Os pesquisadores examinaram o DNA dos neurônios do córtex pré-frontal nesses animais e descobriram a presença de uma modificação química na adenosina, a N6-metil-2-desoxiadenosina (m6dA), em mais de 2800 locais em todo o genoma. Por muito tempo, acreditava-se que a citosina (C) era a única base de DNA que poderia ser modificada via metilação. Mas agora a pesquisa deixou claro que a adenosina (A) também pode ser marcada quimicamente.
A equipe descobriu que a formação das memórias de extinção do medo necessita da modificação da adenosina, que aumenta a atividade de certos genes. Em outras palavras, essa mudança epigenética no DNA desses neurônios só ocorre durante a extinção do medo.
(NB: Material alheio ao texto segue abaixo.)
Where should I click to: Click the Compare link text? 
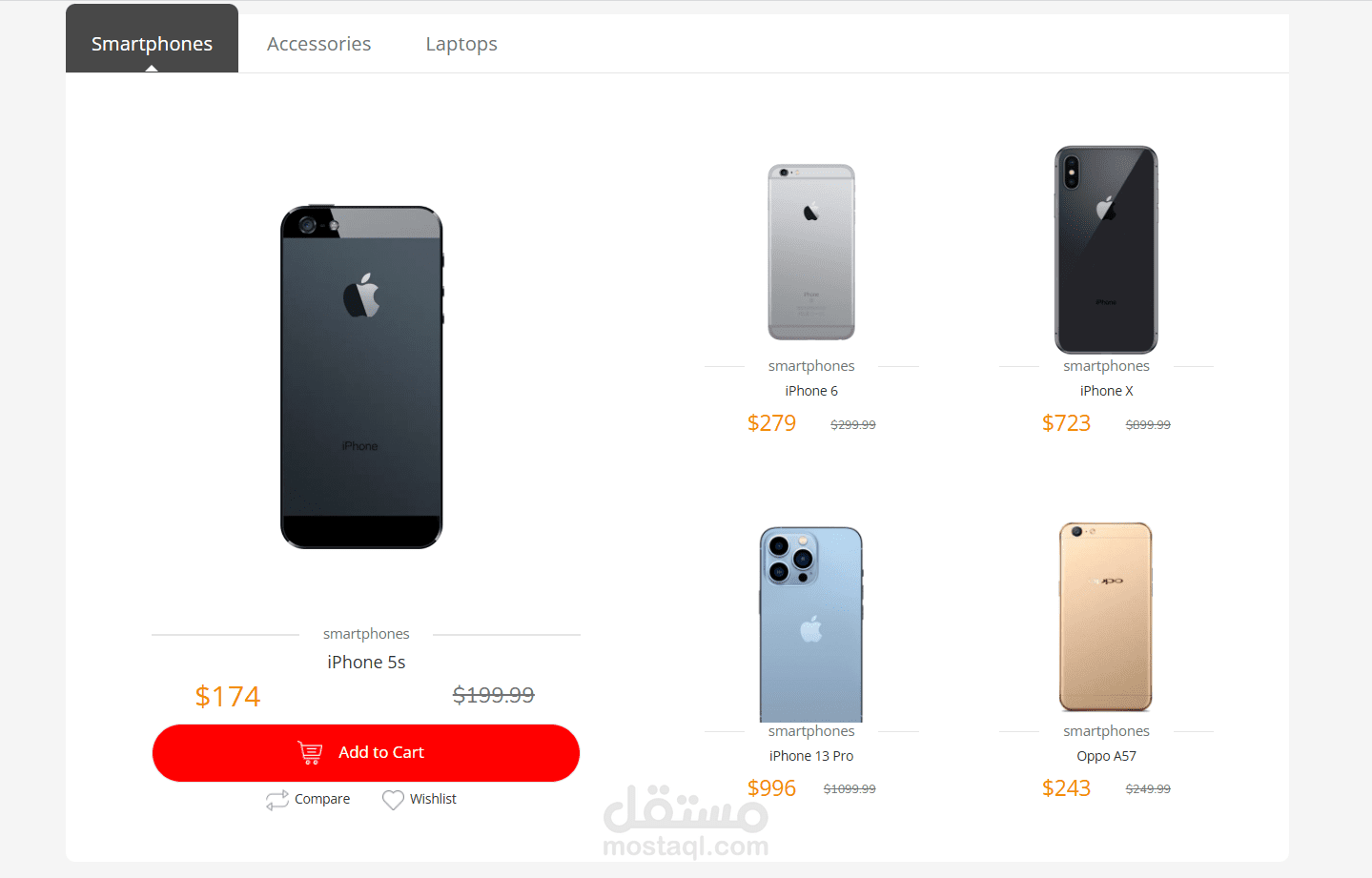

“Compreender o mecanismo fundamental de como funciona a regulação genética associada à extinção do medo pode fornecer alvos futuros para intervenção terapêutica em transtornos de ansiedade relacionados ao medo”, afirma Bredy.
Participação da PUCRS no estudo
A colaboração da PUCRS se deu por meio do grupo interdisciplinar Neurociência Cognitiva do Desenvolvimento (DCNL), que faz parte da Escola de Medicina da PUCRS. Liderado pelo psiquiatra Rodrigo Grassi-Oliveira, que é também pesquisador do Instituto do Cérebro do RS, o grupo colabora com pesquisadores em diferentes áreas ao redor do mundo.
Grassi-Oliveira esteve primeiramente na Austrália para fazer seu pós-doutorado e iniciou a colaboração entre ambas as instituições. Depois, além de ter trazido o Professor Bredy para a PUCRS por três vezes, também enviou dois estudantes para o laboratório do próprio Bredy, que na época estava trabalhando na Universidade da Califórnia, em Irvine. “Iniciei um projeto de colaboração com o laboratório na Austrália para poder trocar expertise na área de neuroepigenética e propiciar o intercâmbio de alunos e professores entre as duas instituições”, afirma Grassi-Oliveira.
A participação na pesquisa se deu principalmente através de Thiago Viola e Luis Eduardo Wearick, atualmente alunos de pós-doutorado da Escola de Medicina da PUCRS e do InsCer RS, que participaram desta pesquisa como parte de seus doutorados sanduíche, fazendo experimentos por um ano inteiro, em virtude do projeto Pesquisador Visitante Especial, do CNPq – Ciências Sem Fronteiras.
“Um dos objetivos da nossa colaboração era realizar um treinamento em técnicas de pesquisa em epigenética e participar dos projetos que eles tinham em andamento. É muito gratificante ter tido a oportunidade de trabalhar com uma equipe de diversas universidades e laboratórios do mundo e ter contribuído em um trabalho tão importante como este”, afirma Wearick. Viola destaca o conhecimento que vai poder aplicar no Brasil. “Estou muito feliz por ter contribuído com este trabalho e por ter conseguido adquirir um conhecimento muito específico sobre o tema da neuroepigenética, o qual pude trazer para o nosso grupo de pesquisa da PUCRS”.